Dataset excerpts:

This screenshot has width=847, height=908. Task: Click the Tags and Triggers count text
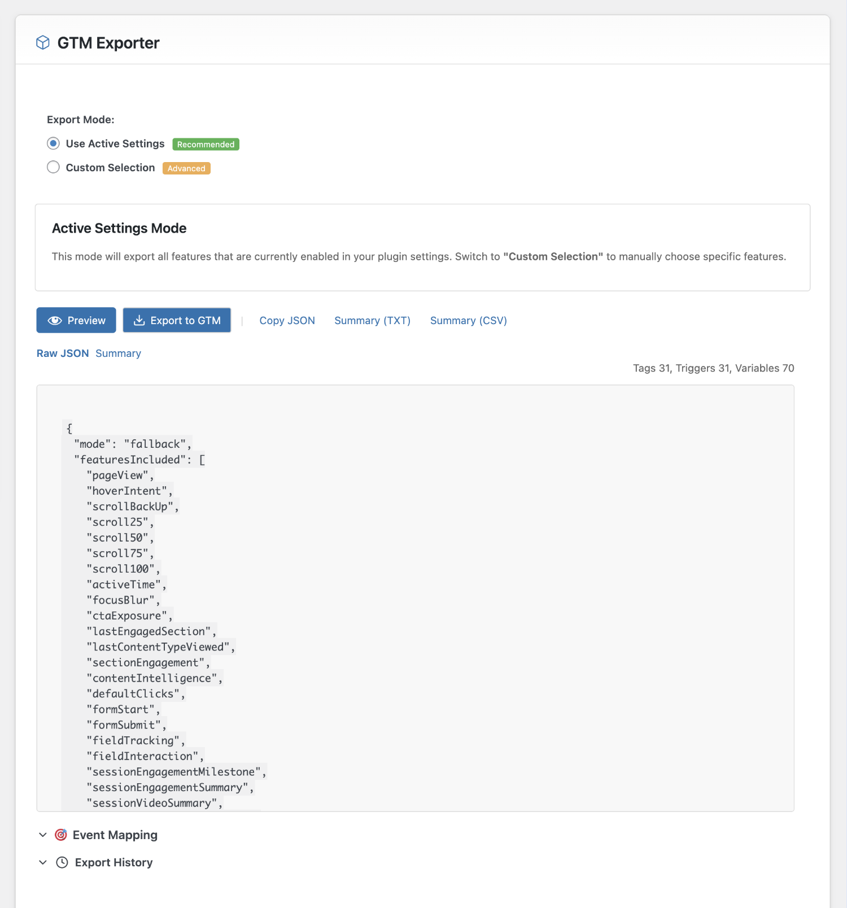click(713, 368)
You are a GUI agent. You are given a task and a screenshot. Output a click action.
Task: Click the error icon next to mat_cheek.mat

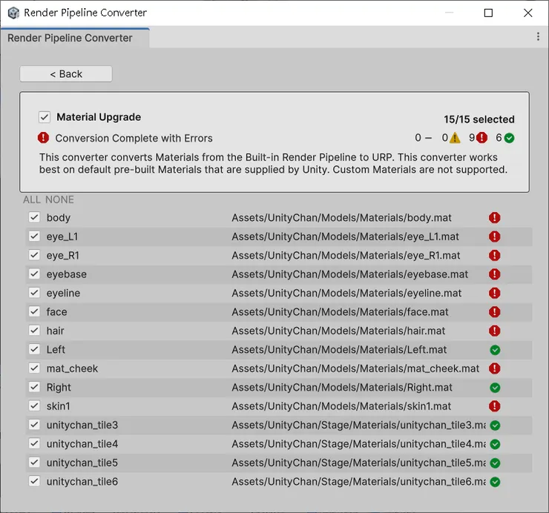click(495, 368)
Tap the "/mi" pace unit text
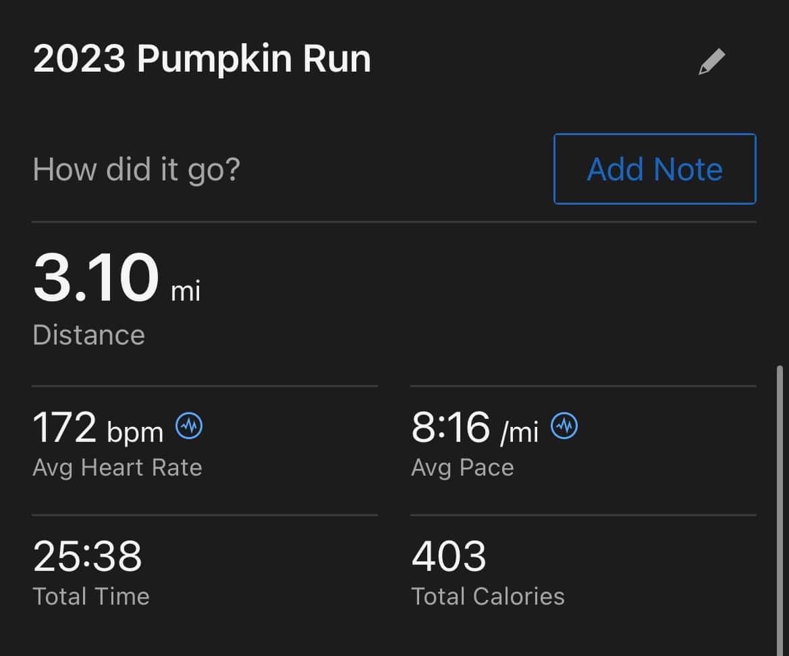This screenshot has width=789, height=656. tap(519, 432)
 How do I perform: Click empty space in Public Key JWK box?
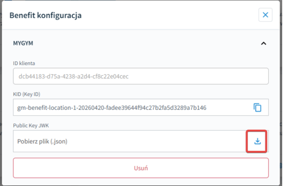(155, 141)
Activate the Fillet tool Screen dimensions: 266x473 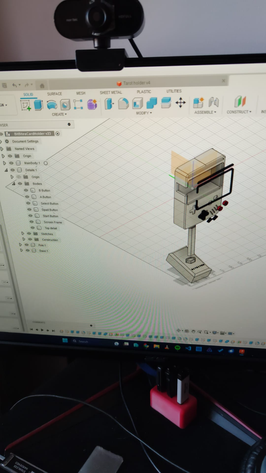(123, 103)
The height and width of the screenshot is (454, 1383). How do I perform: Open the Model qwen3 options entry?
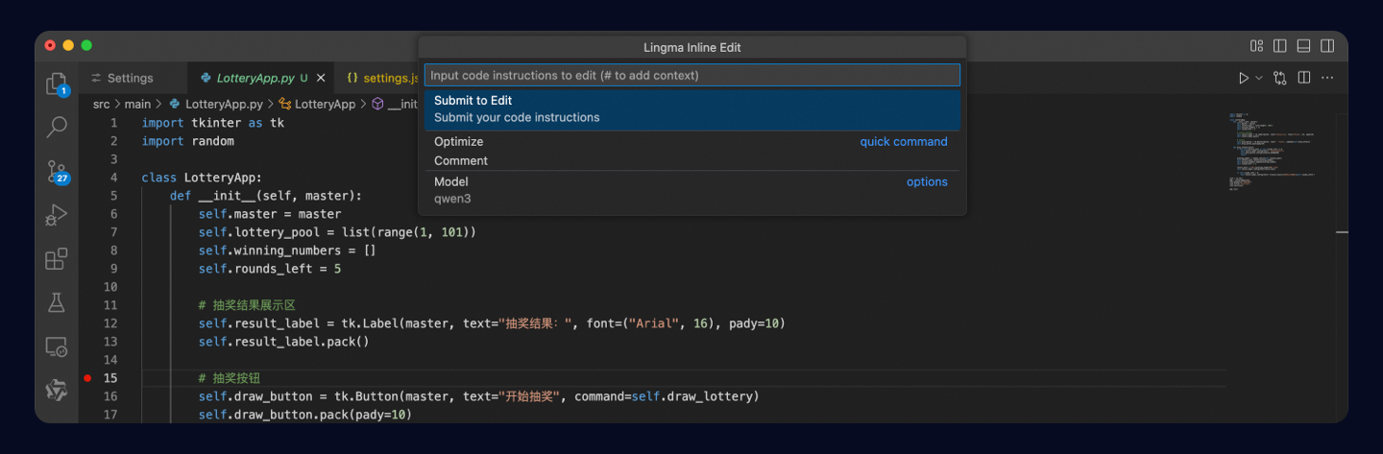[x=692, y=190]
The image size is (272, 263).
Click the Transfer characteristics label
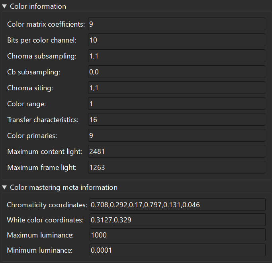[43, 119]
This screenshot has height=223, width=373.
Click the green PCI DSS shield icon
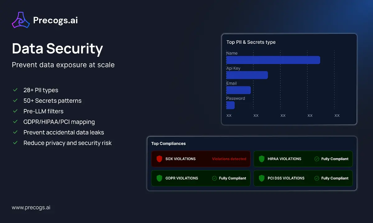262,178
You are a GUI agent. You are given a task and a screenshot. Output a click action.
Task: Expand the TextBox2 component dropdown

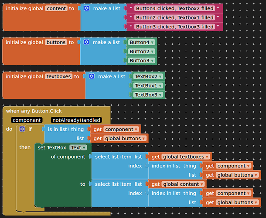[161, 76]
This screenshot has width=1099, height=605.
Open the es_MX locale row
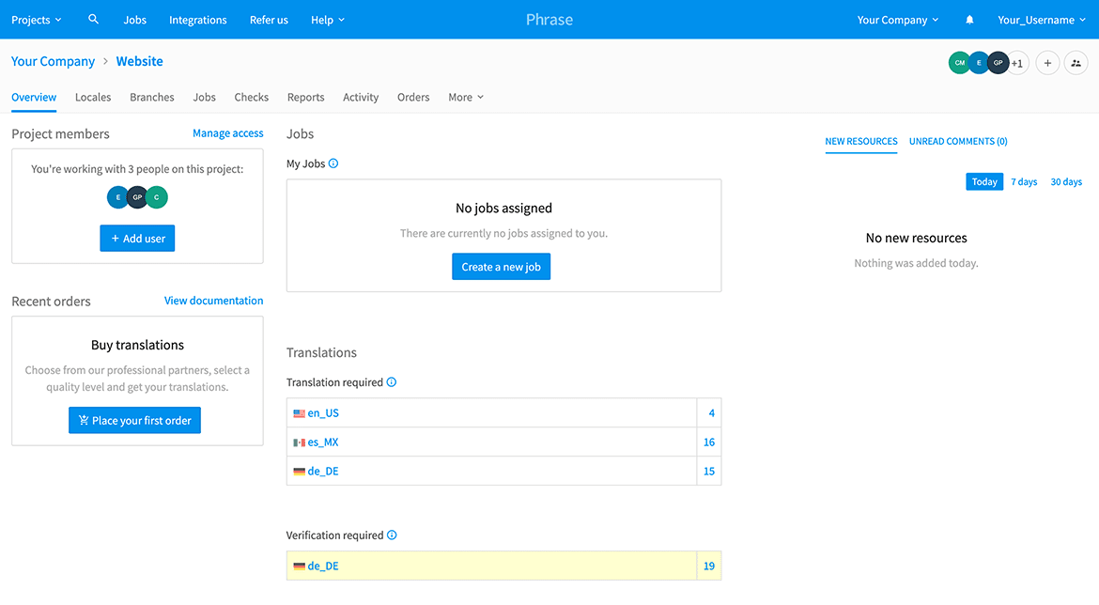point(323,442)
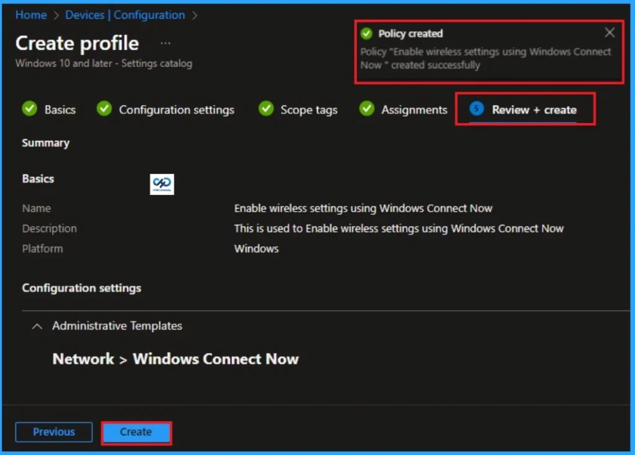This screenshot has width=635, height=455.
Task: Dismiss the Policy created notification
Action: [x=609, y=32]
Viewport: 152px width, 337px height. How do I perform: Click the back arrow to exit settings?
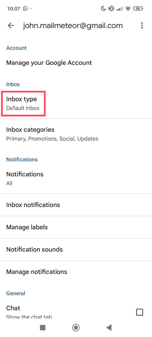11,25
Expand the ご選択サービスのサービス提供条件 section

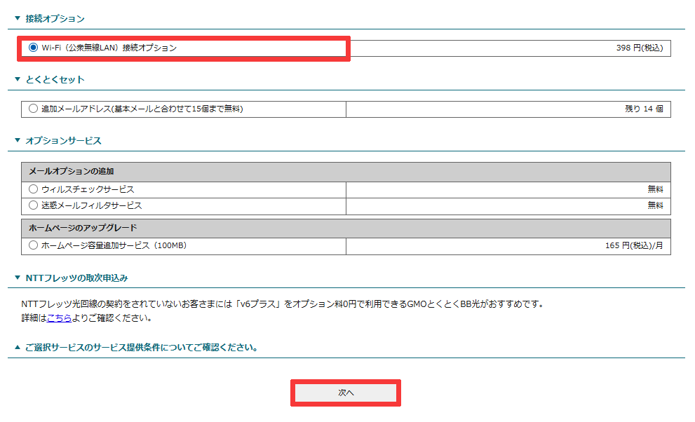pos(15,343)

# Work to be completed
Pictures stay out of the copy. Reproduce exactly the lines from the one containing "Viewport: 152px width, 337px" through the last line of the records above, both included.

# Written reply
Viewport: 152px width, 337px height. How do I perform: Click the back arrow to exit settings?
11,25
Expand the ご選択サービスのサービス提供条件 section

pos(15,343)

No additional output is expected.